Copy out once more, exactly, the line with "[Cookiebot by Usercentrics" and all the lines after it, up to the last line of the data.

Top of DATA SUPPLIED

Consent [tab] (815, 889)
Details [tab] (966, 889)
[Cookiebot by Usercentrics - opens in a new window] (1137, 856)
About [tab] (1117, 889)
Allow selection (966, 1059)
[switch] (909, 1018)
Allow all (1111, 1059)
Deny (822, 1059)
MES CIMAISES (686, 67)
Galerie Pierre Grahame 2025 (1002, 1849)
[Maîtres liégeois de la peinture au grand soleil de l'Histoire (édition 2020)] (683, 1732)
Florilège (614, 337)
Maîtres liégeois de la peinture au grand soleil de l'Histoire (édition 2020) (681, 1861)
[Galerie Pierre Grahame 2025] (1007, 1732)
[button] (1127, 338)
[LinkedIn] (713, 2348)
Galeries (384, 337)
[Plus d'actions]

Bottom of DATA SUPPLIED

#### [RESPONSE AREA]
[Cookiebot by Usercentrics - opens in a new window] (1137, 856)
About [tab] (1117, 889)
Allow selection (966, 1059)
[switch] (909, 1018)
Allow all (1111, 1059)
Deny (822, 1059)
MES CIMAISES (686, 67)
Galerie Pierre Grahame 2025 (1002, 1849)
[Maîtres liégeois de la peinture au grand soleil de l'Histoire (édition 2020)] (683, 1732)
Florilège (614, 337)
Maîtres liégeois de la peinture au grand soleil de l'Histoire (édition 2020) (681, 1861)
[Galerie Pierre Grahame 2025] (1007, 1732)
[button] (1127, 338)
[LinkedIn] (713, 2348)
Galeries (384, 337)
[Plus d'actions]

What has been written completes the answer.